Sustainability can mean a lot when it comes to fish. This means that there was and is a lot of pollock in the place where your fish was caught. It means that the boat that dragged its net through the ocean didn’t harm the ecosystem. And it means that the boat only caught a few “by-catches”.
It is difficult to figure out how to limit bycatch. It’s something the Marine Stewardship Council (MSC), which certifies sustainable fishing, has been working on for 20 years.
Bycatch is any animal you don’t intend to catch. Alaska’s pollock fishery used to absorb a lot of salmon bycatch. Some Pacific salmon species are endangered and many indigenous people rely on them for food. Accidentally catching this salmon was a serious problem.
So Alaska fishermen use salmon lockouts. These are escape hatches that allow salmon to escape from pollock nets.

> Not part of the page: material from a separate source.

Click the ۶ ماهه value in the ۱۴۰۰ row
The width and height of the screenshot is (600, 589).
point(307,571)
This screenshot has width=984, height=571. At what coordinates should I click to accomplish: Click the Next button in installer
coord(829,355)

Now, “fishermen are catching exactly what they are trying to catch,” said Dan Averill, fisheries manager at MSC. Salmon bycatch is less than 1 percent of the total catch.
But this is only one small piece of the bycatch puzzle.

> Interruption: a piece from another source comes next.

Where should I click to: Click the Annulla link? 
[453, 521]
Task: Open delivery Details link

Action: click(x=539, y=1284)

The state of Oregon has a pink shrimp fishery. About 41,000 pounds of these three-inch crustaceans are caught there every year. But the fine-mesh nets used to catch shrimp also catch eulachon. This is a silvery smelt that is important food for many other fish and seabirds.
“Anything no smaller than the shrimp won’t come out of the net,” says Scott Groth. He is a shellfish project leader for the Oregon Department of Fish and Wildlife.
Eulachon was listed as endangered more than a decade ago and was given protection under the Endangered Species Act. That meant researchers had to ramp up their efforts to keep eulachon out of shrimp nets, which are dragged into the ocean about 16 inches above the bottom.
“We thought, what if we could show these fish, ‘Hey, there’s freedom?’ Groth says about the space under the nets. They came up with the idea of using LED lighting to direct fish to that area. The idea worked, especially when researchers used green light. Fishermen started placing as many as 40 of them on the bottom of their nets. Now Groth has found that the ideal number is 5. Researchers aren’t sure why, but the lights could “dramatically” reduce the amount of eulachon bycatch, he says.
Tori lines and banana pingers
Bycatch doesn’t just refer to the fish we eat. It can also mean marine mammals such as dolphins and sea birds such as albatrosses. These animals can become entangled in nets when they try to eat the catch from fishing boats. Dolphins and birds can drown as a result – one of the biggest threats to them and to whales, sharks and sea turtles around the world. This result is “unwanted by everyone,” said Rob Enever, chief of science at a company called Fishtek Marine.
Fishstek invented the banana pinger. This yellow device also attaches to fishing nets; its banana-like curvature keeps it from snagging on machines aboard fishing boats. “When the nets are submerged in water, the banana pingers automatically turn on and make a high-pitched sound that dolphins and porpoises can hear,” Enever says. They swim away to avoid that noise.
The pingers have managed to keep endangered river dolphins out of Indonesia’s fishing nets. They also help the fishing companies: fewer dolphins eating caught fish means more for the fishermen to sell.
No noise is needed to deter seabirds with a device called a tori line. This is a filament that hangs from the back of a fishing boat. It is strung with streamers that flutter in the wind and scare away birds. For example, they have reduced the number of petrels caught in fishing lines in the hake fishery in South Africa. In some cases, tori lines have reduced seabird bycatch by as much as 98 percent.
These and other bycatch solutions scientists have come up with are “a real success story,” Averill says. They all help make our oceans more sustainable.